Three Decision Scenarios

Scenario 1 — Build vs Buy

The engineering team proposes replacing the in-house authentication system with a third-party identity provider. The proposal is technically reasonable. Should you do it?

Mental Model (F1): The Security Boundaries model (MM12) and the Layered Abstraction model (MM10). Authentication is a security boundary — you are delegating the verification of identity to a third party. The abstraction is good if the third party’s interface is stable and their failure modes are tolerable.

Principle (F2): Security Boundaries (P12) and Fault Tolerance (P9). The third-party provider is now a component on your critical path. What is their SLA? What happens when they have a regional outage? Is your system designed to degrade gracefully if they are unavailable?

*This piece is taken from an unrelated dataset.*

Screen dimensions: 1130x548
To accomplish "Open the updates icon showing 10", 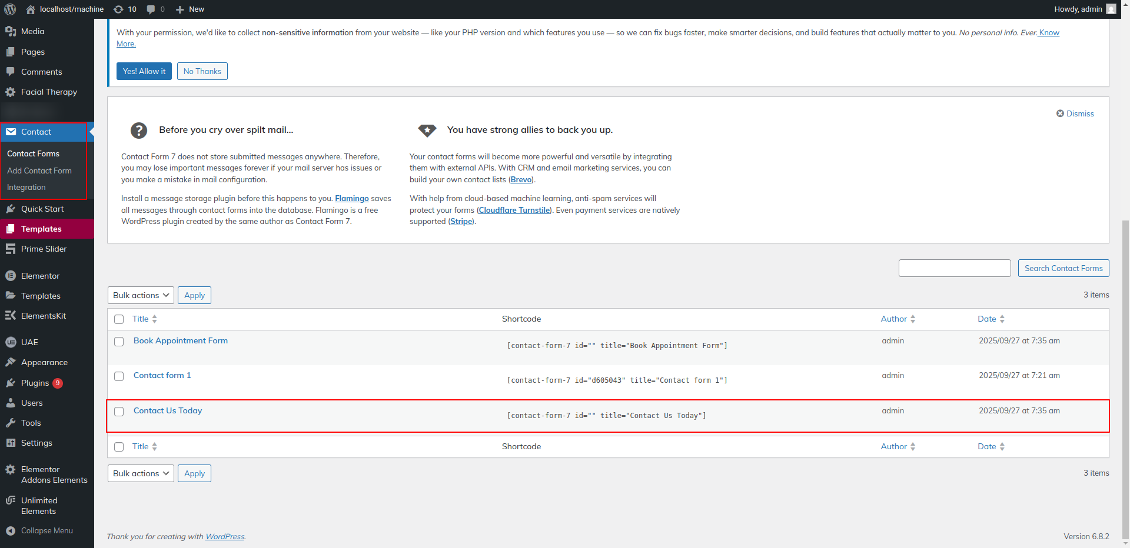I will (118, 9).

Tradeoff (F4): Automation vs Control (AT7). You are trading control of the authentication implementation for the automation of not maintaining it. The cost of control (maintenance, security updates, scaling) is real. The cost of lost control (vendor lock-in, outage dependency, contract terms) is also real. Name both sides.

Law (F9): Hyrum’s Law (L14). Once you adopt the third-party provider, your system will depend on observable behaviours of their API that are not in the contract — specific error message formats, token structure, response timing. Migration away becomes harder over time, not easier.

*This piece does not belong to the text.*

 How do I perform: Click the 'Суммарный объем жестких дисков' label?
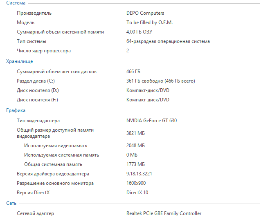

Review Questions (F5): Q2 (How does it fail?) is the most important. If the identity provider is unavailable, can users still log in from an active session? Can you authenticate with a fallback? If the answer is “no logins when the provider is down,” that is a significant availability tradeoff that the board should know about.

Decision: Build vs buy is a valid tradeoff. The correct answer depends on whether the provider’s reliability and the cost of vendor dependency are acceptable given the business’s availability requirements. Name all of the above, present the tradeoff clearly, and let the requirements determine the answer.

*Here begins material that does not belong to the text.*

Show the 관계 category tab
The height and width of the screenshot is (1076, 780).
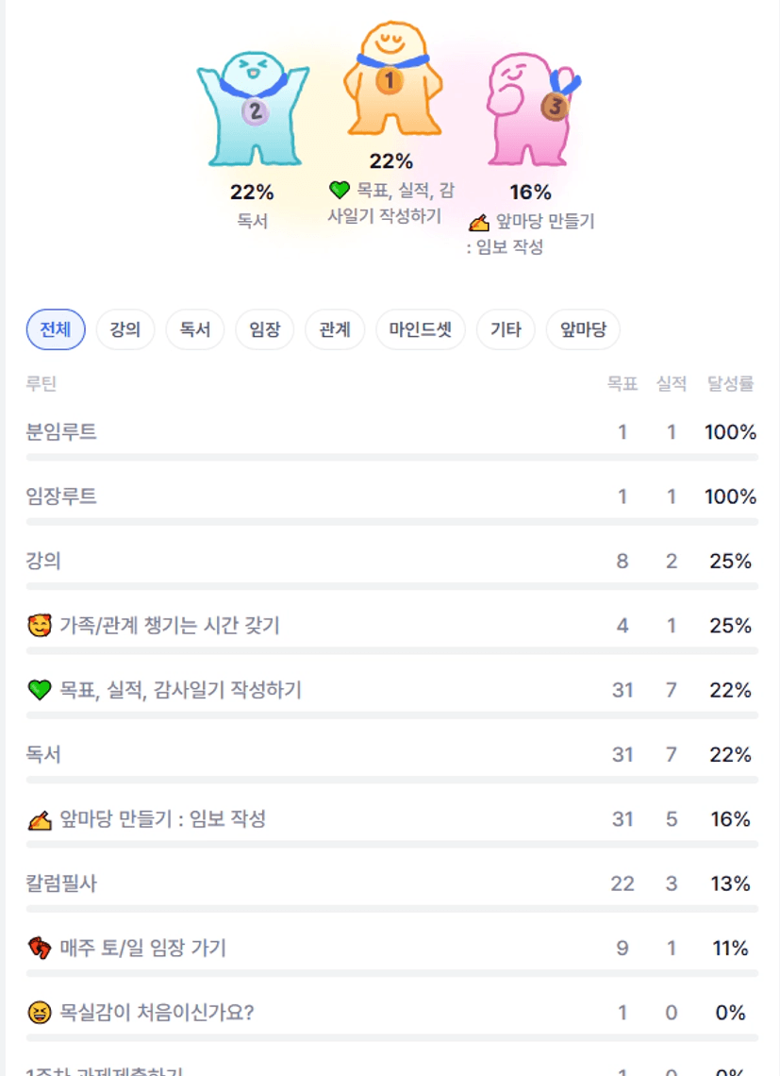335,329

Scenario 2 — Responding to a Major Outage

The payment service is down. 40,000 transactions per minute are failing. The team has five competing hypotheses about the cause. You need to guide the incident to resolution in the next fifteen minutes.

Mental Model (F1): Feedback (MM7). Something has put the system into a self-amplifying loop. The five hypotheses are probably all correct — they are describing the same feedback loop from five different angles.

Failure Mode (F3): Start here, not with the debate. What failure mode is visible in the metrics? FM5 (Latency Amplification) — payment provider response time at 3.2 seconds. FM3 (Unbounded Resource Consumption) — database connection pool at 98% utilisation.

Tradeoff (F4): Synchronous vs Asynchronous (AT10). The root cause is that a synchronous call to the payment provider is holding connections. The immediate mitigation is a shorter timeout, not a root cause fix. The long-term fix is an async payment confirmation pattern.

Law (F9): Little’s Law (L4). At 40,000 TPS with 3.2 seconds average latency, the system is holding 128,000 concurrent transactions — an order of magnitude more than it was designed for.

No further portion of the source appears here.